L. Tom Perry
(Adapted from an October 1990 general conference address. See Ensign, November 1990, pages 70–72.)
We may serve God acceptably with reverence (Heb. 12:28).

Several years ago, I had the opportunity of traveling with the President of the Church to attend a series of area conferences. I will never forget the contrast between two conferences that were held just a few days apart.

The first area conference was held in a large arena, and as we sat on the stand, we noticed continuous movement by the people. We saw individuals throughout the arena leaning over and whispering to family members and friends seated next to them. Giving the members the benefit of the doubt, we thought that maybe the large building helped cause the lack of reverence.

A few days later, we were in another country attending another area conference in an arena much like the first.

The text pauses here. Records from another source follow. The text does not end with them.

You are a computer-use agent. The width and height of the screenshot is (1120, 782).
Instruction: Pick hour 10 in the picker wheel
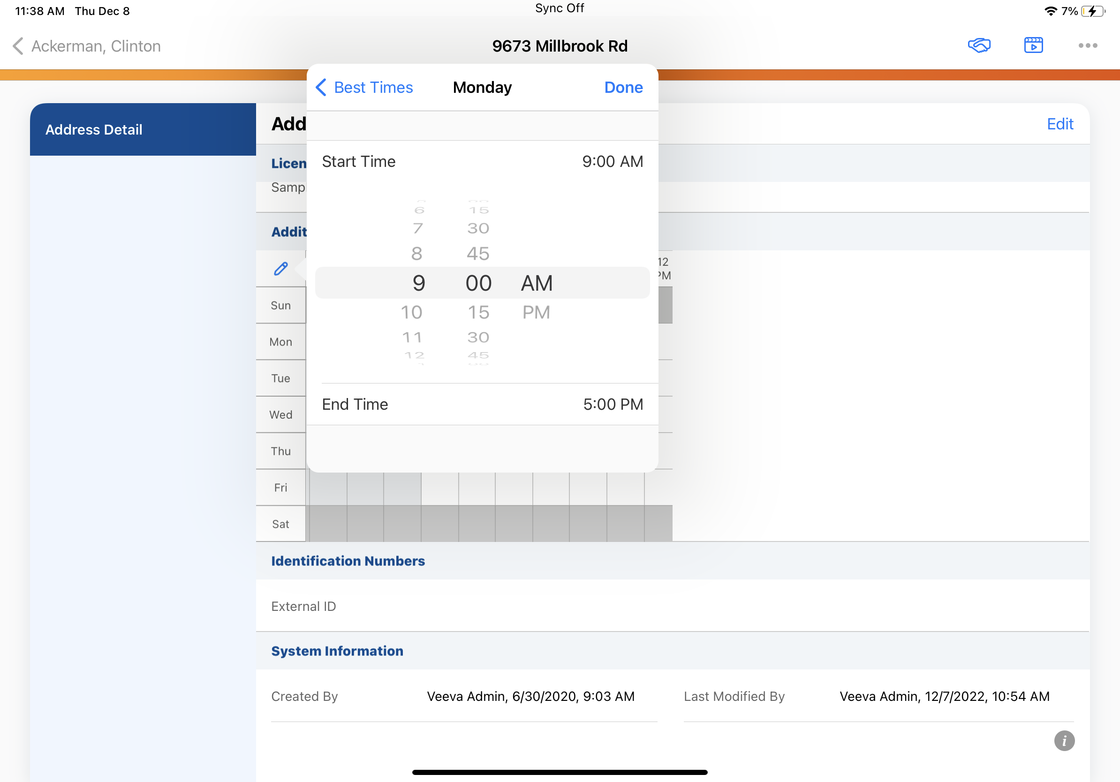411,312
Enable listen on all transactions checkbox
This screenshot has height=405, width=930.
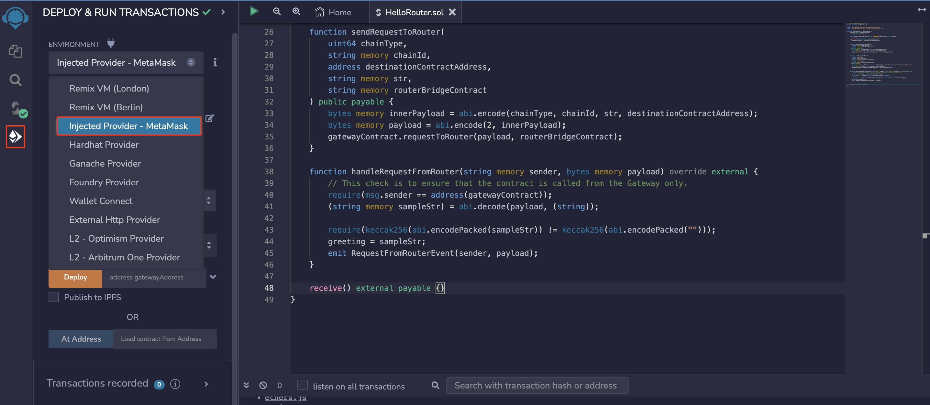302,385
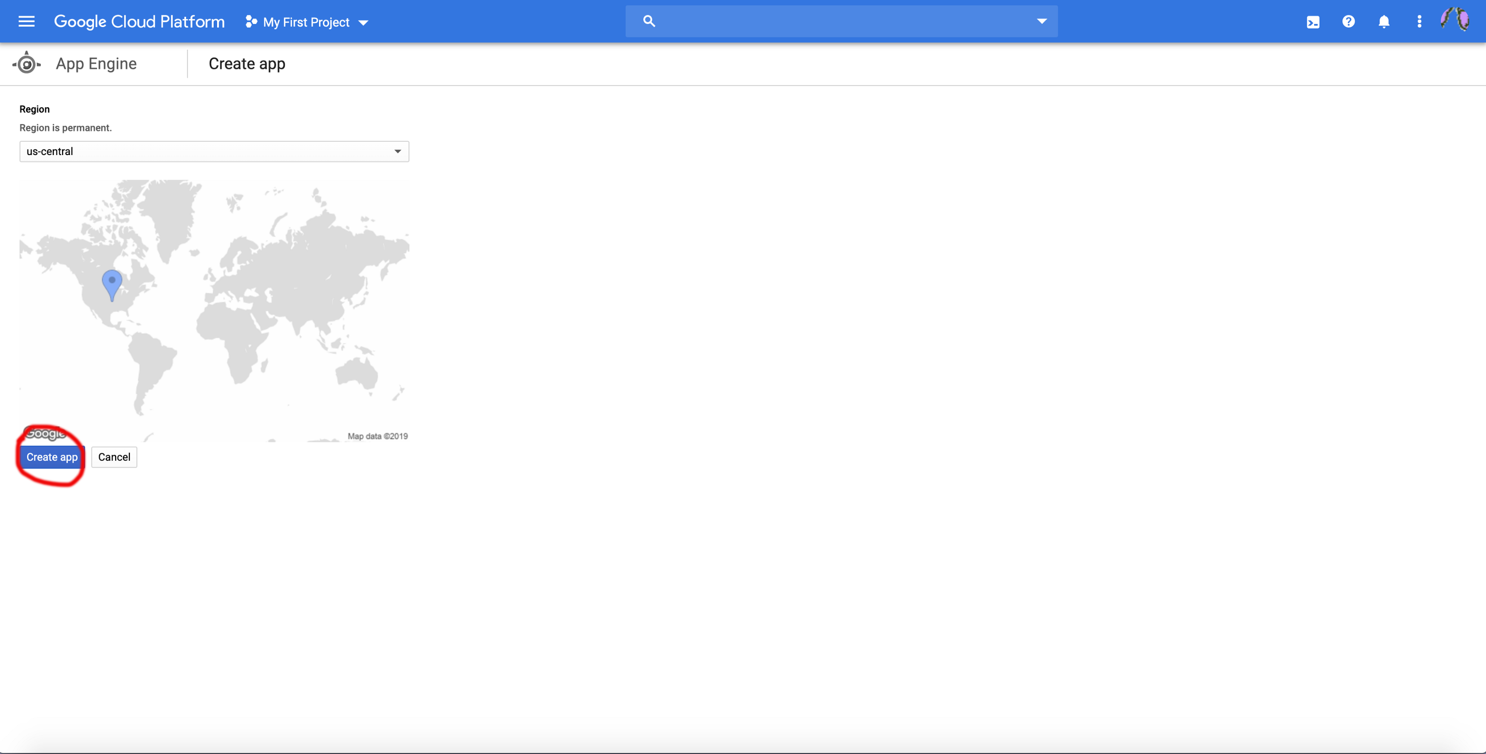Click the App Engine heading text

96,63
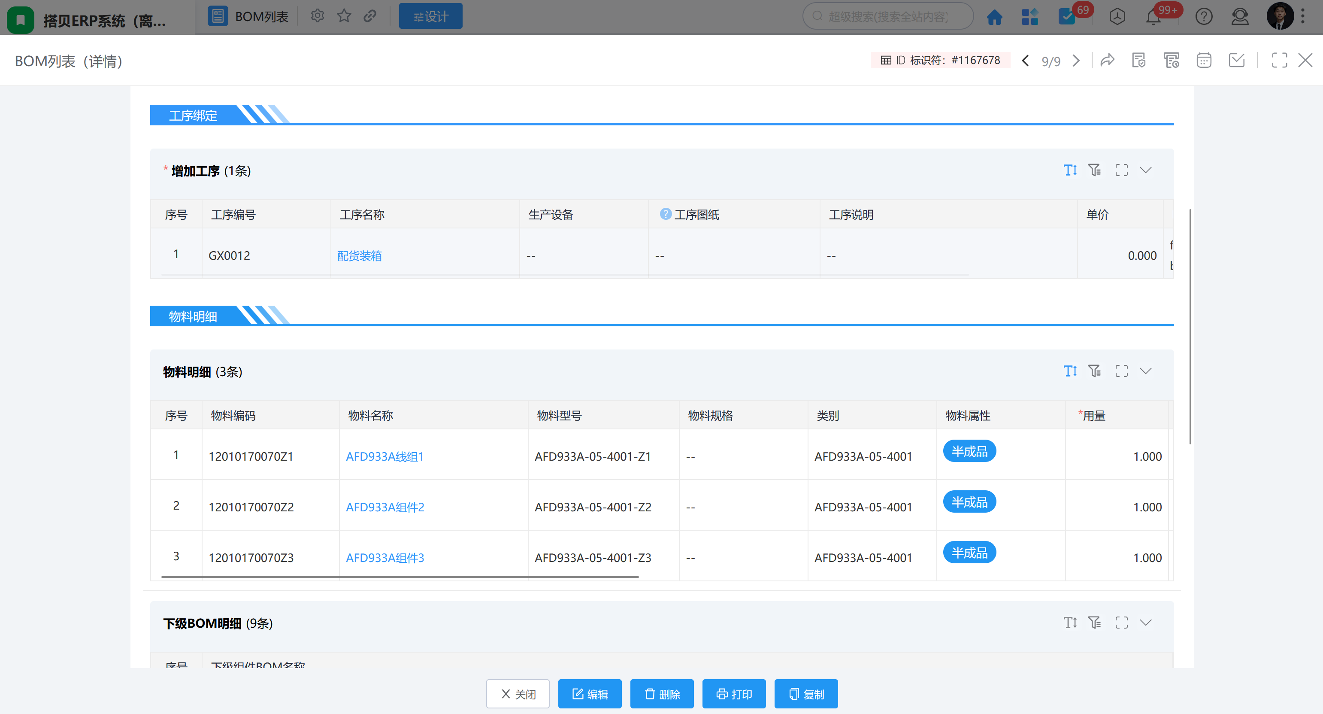The width and height of the screenshot is (1323, 714).
Task: Click the 物料明细 horizontal scrollbar
Action: coord(400,577)
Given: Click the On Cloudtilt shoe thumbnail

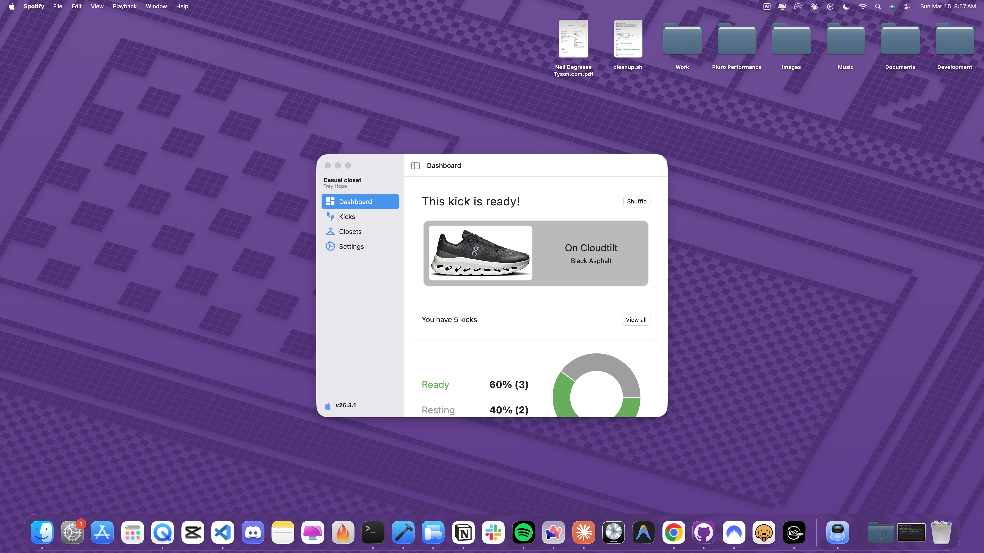Looking at the screenshot, I should click(x=480, y=253).
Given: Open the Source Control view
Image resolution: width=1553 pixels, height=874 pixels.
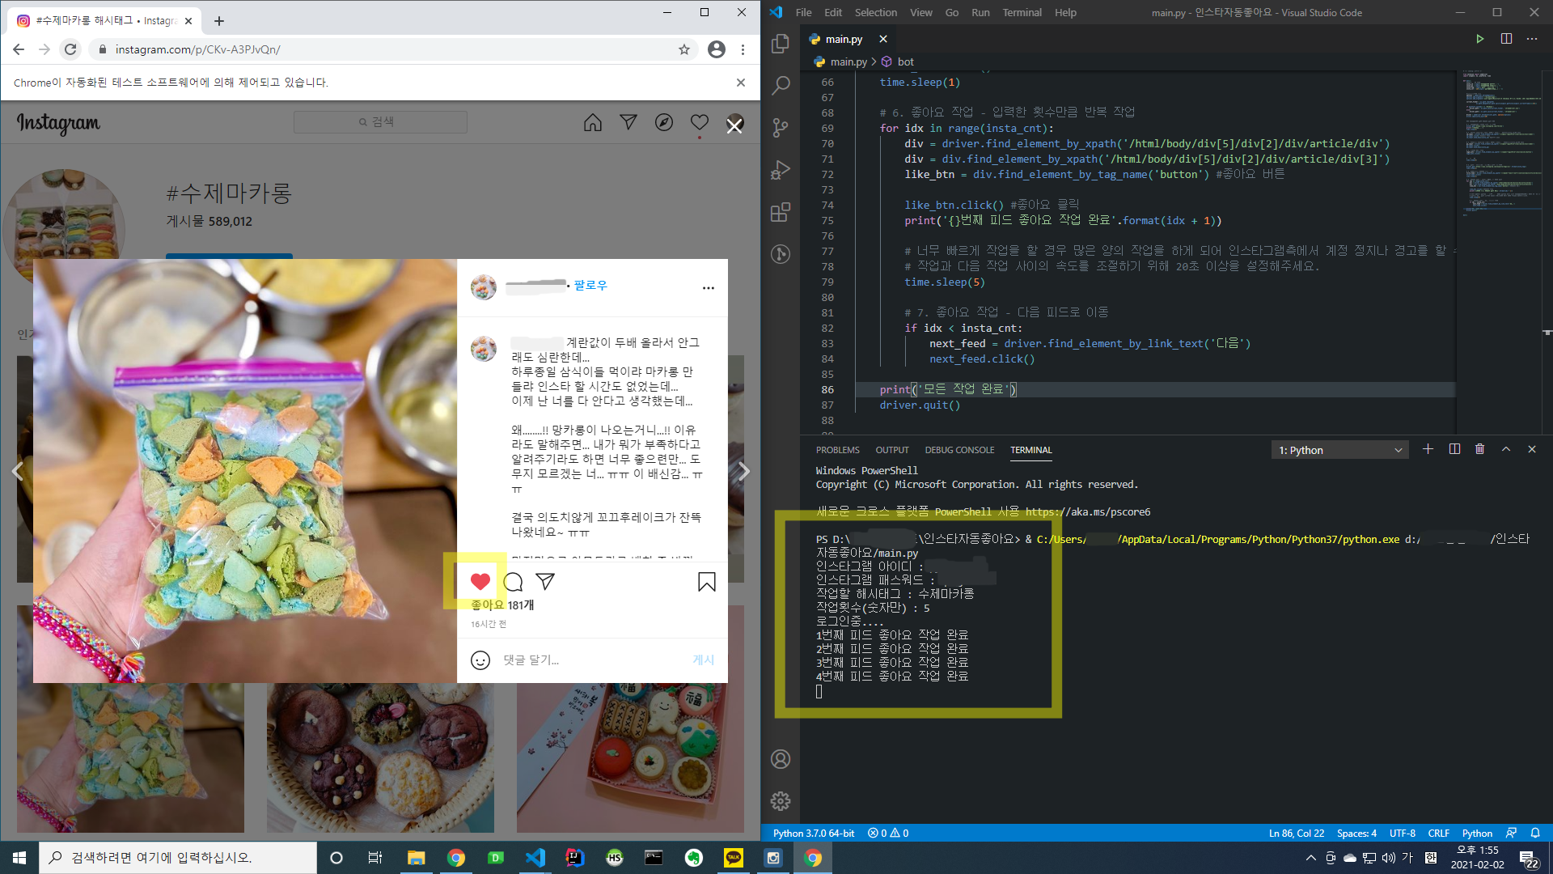Looking at the screenshot, I should 780,128.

When we entered the building, however, an immediate hush came over the congregation. As we sat through the two-hour general session, there was very little movement among the people. Everyone listened intently. Great attention and respect was shown all the speakers, and when the prophet spoke, you could hear a pin drop.

After the meeting was over, I asked the priesthood leaders about what they had done to prepare the people for the conference. They told me their preparation had been simple. They had asked priesthood holders to explain to the members of their families, and also the families they home taught, that at an area conference they would have the privilege of hearing the words of the prophet and the Apostles. The priesthood leaders explained that the reverence their people felt for God and His servants was the basis for their reverent behavior at the conference.

Reverence is an attitude toward Heavenly Father and His Son Jesus Christ. It is a private feeling. It is something we feel inside our hearts no matter what is going on around us.